Alongside the W900L Limited Edition, a T680 Signature Edition was also created to commemorate the 100th anniversary of Kenworth.

=== Legacy Edition (2025–2026) ===
A 1,000-unit final edition marking the end of W900 production, featuring vintage 1966 hood badges, Cummins X15 engine in legacy beige, and premium Diamond VIT interiors across multiple sleeper configurations.

== In popular culture ==
Through its half-century of production, the Kenworth W900 and its many variants have appeared numerous times on film and television. One of the most famous appearances of the model line is in the 1977 film Smokey and the Bandit (alongside the Pontiac Trans Am). Of the three W900s, driven by Jerry Reed, one example is a 1973; two are from 1974. The W900B was prominent in the 1989 James Bond film Licence to Kill; initially offered as a limited edition commemorating the film. Several W990s, along with some T680s, are seen in the 2021 movie The Ice Road.

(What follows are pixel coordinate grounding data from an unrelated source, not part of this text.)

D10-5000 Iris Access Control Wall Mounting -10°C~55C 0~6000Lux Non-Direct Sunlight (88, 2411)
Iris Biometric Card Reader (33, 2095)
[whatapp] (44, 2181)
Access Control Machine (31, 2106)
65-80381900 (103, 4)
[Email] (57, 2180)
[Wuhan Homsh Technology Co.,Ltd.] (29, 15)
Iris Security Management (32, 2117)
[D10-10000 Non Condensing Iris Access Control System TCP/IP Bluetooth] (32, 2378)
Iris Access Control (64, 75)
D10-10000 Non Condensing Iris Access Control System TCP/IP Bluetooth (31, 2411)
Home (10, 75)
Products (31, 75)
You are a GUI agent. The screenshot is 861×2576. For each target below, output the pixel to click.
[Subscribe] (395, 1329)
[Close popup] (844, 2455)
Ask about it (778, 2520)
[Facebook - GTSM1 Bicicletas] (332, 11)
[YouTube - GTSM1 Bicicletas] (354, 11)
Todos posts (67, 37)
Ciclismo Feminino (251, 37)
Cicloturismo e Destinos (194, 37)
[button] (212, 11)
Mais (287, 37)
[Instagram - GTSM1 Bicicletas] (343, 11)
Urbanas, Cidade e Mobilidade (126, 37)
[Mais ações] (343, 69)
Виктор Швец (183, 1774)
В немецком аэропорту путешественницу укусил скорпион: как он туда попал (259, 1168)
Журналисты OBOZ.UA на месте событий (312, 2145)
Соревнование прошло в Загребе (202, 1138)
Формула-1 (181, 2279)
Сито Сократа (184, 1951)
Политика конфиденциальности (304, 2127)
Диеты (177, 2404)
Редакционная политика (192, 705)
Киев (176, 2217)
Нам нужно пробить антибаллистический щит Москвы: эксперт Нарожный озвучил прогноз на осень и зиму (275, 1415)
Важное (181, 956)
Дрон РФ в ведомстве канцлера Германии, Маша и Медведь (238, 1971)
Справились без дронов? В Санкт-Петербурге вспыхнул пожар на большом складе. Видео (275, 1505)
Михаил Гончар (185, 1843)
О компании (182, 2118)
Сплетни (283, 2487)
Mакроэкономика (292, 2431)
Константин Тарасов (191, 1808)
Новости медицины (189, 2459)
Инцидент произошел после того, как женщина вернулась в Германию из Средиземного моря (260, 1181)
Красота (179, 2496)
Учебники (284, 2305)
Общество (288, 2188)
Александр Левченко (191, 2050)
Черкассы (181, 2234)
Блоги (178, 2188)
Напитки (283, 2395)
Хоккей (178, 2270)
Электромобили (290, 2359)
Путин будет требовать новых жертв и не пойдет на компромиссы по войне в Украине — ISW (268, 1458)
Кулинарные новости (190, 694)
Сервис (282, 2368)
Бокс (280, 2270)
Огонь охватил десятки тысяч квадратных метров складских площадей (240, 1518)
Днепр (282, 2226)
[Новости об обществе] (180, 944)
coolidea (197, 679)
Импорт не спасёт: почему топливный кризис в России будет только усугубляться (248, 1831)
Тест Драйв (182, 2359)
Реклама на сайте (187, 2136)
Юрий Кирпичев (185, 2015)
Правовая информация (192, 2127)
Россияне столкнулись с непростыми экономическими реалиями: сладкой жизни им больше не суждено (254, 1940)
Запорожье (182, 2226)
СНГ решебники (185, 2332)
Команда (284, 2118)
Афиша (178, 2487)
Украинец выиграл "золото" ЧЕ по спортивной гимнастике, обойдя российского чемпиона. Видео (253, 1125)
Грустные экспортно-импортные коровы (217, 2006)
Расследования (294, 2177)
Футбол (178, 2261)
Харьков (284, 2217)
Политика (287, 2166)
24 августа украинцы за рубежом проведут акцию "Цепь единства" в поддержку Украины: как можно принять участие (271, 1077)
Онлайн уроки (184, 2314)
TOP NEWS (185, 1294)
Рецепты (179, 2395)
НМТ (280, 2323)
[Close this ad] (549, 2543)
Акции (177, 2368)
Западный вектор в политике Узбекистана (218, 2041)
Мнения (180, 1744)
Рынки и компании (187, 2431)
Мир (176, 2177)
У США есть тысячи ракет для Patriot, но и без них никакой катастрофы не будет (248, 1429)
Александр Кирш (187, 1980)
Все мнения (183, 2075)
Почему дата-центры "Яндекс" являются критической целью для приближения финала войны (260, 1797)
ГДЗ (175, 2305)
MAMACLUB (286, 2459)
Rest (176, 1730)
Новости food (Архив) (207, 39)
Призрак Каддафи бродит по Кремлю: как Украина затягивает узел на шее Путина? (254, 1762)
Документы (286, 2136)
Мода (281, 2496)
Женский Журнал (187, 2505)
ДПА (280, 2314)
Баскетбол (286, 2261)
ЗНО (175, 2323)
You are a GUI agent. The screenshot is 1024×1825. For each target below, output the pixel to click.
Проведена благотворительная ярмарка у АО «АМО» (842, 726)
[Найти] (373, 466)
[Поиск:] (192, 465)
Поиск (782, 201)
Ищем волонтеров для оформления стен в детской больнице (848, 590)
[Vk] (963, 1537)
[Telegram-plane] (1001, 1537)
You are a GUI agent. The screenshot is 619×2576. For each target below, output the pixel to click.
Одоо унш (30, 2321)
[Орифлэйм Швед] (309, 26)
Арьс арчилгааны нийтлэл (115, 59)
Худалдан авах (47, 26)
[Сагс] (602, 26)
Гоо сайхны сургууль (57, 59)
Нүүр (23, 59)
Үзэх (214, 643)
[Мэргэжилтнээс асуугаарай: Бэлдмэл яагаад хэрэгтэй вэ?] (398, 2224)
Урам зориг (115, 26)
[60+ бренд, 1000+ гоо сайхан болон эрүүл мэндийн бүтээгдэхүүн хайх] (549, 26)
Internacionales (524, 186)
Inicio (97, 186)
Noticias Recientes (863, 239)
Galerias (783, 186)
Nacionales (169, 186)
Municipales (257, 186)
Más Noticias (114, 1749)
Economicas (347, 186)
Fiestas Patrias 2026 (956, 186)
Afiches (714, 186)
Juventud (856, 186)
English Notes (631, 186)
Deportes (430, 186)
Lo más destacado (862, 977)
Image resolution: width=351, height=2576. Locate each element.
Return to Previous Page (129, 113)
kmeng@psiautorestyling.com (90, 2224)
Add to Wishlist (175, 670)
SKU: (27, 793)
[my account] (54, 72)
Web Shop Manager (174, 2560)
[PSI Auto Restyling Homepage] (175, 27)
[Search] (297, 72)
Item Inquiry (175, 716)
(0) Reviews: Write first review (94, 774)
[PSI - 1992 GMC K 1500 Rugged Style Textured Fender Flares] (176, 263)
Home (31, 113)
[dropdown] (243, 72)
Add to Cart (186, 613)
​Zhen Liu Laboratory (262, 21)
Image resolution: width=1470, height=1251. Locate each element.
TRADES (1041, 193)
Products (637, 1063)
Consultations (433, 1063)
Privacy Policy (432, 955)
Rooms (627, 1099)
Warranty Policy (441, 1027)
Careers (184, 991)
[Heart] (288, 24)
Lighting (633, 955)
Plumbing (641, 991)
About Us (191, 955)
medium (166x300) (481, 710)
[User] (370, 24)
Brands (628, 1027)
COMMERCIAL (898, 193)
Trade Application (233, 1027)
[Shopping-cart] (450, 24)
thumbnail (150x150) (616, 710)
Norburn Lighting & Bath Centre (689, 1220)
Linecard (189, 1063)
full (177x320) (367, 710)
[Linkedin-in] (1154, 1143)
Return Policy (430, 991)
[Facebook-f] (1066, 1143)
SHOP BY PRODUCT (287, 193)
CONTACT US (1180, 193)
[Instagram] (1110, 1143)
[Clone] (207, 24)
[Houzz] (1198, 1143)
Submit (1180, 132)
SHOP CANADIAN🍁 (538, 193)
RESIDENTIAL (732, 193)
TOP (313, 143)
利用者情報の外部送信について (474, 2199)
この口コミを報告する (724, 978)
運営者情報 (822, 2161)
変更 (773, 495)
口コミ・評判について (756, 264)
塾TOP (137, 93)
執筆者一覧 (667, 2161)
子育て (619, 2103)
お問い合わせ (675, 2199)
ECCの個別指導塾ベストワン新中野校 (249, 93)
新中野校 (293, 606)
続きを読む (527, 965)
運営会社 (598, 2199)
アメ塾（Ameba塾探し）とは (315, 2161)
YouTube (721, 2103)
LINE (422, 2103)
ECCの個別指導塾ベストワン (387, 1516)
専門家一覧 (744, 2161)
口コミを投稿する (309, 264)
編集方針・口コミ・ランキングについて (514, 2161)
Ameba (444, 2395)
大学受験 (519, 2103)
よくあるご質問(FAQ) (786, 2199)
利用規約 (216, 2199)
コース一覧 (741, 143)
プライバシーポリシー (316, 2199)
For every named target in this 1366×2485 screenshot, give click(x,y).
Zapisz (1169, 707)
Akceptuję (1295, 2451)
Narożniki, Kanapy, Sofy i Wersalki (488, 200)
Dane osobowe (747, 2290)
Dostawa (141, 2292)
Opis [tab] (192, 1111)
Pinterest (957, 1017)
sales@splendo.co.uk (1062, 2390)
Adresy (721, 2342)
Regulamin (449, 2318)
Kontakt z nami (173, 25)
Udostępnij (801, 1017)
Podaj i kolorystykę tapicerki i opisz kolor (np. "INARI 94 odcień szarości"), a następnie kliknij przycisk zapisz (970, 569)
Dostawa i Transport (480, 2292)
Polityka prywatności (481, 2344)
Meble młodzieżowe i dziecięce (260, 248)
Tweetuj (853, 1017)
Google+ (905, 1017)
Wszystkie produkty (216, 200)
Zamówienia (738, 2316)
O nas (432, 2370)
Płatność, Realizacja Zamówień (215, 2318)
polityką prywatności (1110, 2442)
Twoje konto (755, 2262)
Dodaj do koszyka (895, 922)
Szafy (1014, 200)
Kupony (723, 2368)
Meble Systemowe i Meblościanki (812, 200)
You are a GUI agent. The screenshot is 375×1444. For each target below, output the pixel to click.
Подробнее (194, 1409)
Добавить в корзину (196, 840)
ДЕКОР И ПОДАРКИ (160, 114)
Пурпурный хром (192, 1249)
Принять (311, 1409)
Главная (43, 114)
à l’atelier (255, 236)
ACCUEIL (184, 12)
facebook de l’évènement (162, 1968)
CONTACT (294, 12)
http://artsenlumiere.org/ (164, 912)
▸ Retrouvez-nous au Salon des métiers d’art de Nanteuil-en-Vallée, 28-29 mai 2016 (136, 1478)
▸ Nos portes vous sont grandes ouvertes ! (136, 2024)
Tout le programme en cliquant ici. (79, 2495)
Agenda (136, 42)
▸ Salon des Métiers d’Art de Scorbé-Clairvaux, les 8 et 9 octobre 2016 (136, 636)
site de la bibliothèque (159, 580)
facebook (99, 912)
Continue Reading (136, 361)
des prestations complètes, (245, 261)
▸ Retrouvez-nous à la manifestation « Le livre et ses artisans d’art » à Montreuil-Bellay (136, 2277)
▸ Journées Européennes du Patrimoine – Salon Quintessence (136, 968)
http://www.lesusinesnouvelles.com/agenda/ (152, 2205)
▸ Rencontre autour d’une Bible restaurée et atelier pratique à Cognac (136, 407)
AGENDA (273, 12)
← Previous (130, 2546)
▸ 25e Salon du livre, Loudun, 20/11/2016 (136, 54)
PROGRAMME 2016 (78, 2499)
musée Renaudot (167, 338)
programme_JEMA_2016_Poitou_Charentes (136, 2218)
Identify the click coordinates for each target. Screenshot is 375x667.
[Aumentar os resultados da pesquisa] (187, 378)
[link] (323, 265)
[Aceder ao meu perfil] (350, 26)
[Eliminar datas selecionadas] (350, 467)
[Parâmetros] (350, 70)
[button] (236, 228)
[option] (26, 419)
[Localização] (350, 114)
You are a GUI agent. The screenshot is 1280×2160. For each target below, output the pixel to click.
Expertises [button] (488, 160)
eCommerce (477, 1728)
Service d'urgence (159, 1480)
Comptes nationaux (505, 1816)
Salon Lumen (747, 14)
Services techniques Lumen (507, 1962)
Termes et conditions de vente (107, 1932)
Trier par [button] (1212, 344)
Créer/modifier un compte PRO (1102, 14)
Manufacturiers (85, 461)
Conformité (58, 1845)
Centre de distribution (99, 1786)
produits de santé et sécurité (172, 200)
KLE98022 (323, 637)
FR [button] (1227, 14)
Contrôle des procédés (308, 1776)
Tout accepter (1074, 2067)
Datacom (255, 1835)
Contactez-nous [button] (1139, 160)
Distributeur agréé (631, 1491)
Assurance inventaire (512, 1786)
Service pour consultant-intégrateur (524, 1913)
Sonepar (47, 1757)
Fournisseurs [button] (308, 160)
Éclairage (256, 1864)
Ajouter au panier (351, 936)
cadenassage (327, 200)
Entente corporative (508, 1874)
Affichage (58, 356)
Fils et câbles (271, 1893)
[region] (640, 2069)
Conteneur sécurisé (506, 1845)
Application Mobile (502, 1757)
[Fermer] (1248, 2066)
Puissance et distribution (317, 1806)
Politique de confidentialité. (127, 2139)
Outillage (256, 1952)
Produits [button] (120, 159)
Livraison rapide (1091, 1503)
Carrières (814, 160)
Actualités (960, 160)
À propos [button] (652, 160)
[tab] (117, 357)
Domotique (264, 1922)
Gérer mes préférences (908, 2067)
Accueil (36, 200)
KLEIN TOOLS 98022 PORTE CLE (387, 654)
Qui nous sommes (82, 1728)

In television, the W900 was centrally featured in a number of appearances. Claude Akins appeared in a two-tone green 1974 W900A in the series Movin' On. The W900 also appeared in the French educational television program C'est pas sorcier. Numerous B-cab models were prominent in the series Ice Road Truckers.

A black Kenworth W900 is driven by country singer Terri Clark in her "Dirty Girl" video.

A Kenworth W900 is seen in country singer Tara Thompson's music video, "Someone To Take Your Place".

The Kenworth W900 is also featured in the 2016 truck driving simulation game American Truck Simulator.